Alaric had long ago let go of his resentment towards his father, who now had a new life, but he was happy not to have the old man in his life any more. But in the line of work Alaric had felt himself inexplicably drawn towards, he had encountered many people whose impulses had taken over them, just like for his father. At the end of the day, Alaric mused, humans were good at sinking into their comfort zones. Whether they abandoned or obsessed over control, every human gravitates towards what feels good for them. It is only through learning your unique combination of light and shadow and how best to set appropriate boundaries that humans who were victims of their own selves could learn to operate more in flow.
Alaric thought then of his next client for the day, who also happened to be his longest term client. Tim had been raised in a wealthy household and had once been used to getting whatever he wanted, whenever he wanted it. For his family, financial restraint wasn’t a particularly high priority when it seemed they had more money to spend than they knew what to do with. But it all changed for Tim one summer when he was back home from university for the holidays and had decided to come out to his family by bringing his partner home, leading to unexpectedly disastrous consequences.
But today was a happy day. After almost two decades of profligacy, bank loans, and credit cards that had funded a lifestyle of retail therapy and material comforts, Tim was about to become completely debt free. He just had to make one more round of payments to all his various creditors, and had decided to mark the occasion by asking Alaric to witness him making the payments online, and then cutting up his credit cards after.
Alaric got off bus 12A on MacDonell Road, and walked up the curving driveway to Tim’s building, which Alaric had convinced him to downsize into from his more extravagant rental property on Peak Road. The guards waved Alaric up, familiar to his frequent working visits over the past five years or so.
Tim shook Alaric’s hand excitedly as soon as he opened the door, clearly happy at finally having reached this milestone.
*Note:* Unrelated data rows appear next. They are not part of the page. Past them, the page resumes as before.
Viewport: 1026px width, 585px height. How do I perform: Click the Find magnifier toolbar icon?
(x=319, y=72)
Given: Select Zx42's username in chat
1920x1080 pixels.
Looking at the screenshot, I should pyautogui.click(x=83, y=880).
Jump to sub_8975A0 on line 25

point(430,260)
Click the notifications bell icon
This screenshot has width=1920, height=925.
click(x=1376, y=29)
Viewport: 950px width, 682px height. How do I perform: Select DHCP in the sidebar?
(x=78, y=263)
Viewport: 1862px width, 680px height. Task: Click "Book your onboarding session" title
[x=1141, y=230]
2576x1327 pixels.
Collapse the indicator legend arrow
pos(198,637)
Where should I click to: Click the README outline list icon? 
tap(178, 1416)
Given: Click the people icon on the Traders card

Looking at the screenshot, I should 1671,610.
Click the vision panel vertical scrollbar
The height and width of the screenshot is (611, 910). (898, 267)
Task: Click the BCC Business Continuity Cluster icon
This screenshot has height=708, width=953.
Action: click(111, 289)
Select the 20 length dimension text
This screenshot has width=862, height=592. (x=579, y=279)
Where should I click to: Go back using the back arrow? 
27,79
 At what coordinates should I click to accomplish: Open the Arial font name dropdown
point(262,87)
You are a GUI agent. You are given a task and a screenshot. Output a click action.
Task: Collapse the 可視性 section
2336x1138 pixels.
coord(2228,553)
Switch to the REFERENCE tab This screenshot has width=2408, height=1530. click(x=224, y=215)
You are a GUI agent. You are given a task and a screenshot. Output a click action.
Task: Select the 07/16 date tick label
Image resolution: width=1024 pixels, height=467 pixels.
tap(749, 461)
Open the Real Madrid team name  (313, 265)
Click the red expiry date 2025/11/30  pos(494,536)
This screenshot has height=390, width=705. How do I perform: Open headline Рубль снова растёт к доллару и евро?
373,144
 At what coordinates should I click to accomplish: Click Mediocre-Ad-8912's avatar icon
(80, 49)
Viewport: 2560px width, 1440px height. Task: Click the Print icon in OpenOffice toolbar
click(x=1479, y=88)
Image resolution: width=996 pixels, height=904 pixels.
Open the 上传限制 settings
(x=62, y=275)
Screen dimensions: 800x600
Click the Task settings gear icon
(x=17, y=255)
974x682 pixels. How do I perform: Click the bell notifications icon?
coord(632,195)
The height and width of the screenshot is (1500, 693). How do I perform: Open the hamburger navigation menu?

He’d done so faster and more successfully than some of Alaric’s lower earning clients, but Alaric knew that income alone was no indication or guarantor of successfully cleaning up one’s life. His own father had been a successful banker before his family life had fallen apart.
“I’m stoked, man, you have no idea, but...I wish Paul were here too…” Tim trailed off, and Alaric put a hand on his shoulder to comfort him.
“I’m sure he’ll come around. Look how far you’ve come at getting a hold of your finances. The best of you that he fell in love with is still in you, but now you have a healthier relationship with the worst impulses that drove him away. Happiness isn’t bought with money, but it can be won through freedom from your past.”
Food for thought: Why is it healthier to let go of attachments to things, people, and habits that no longer serve you?